TASK TO CARRY OUT: Retype the listing that follows without a single change.

DATASET:

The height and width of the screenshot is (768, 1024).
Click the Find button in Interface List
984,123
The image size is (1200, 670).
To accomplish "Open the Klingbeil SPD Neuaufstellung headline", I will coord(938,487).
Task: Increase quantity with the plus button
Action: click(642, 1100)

RESULT:
The height and width of the screenshot is (768, 1024).
Click the Find button in Interface List
984,123
The image size is (1200, 670).
To accomplish "Open the Klingbeil SPD Neuaufstellung headline", I will coord(938,487).
Task: Increase quantity with the plus button
Action: click(642, 1100)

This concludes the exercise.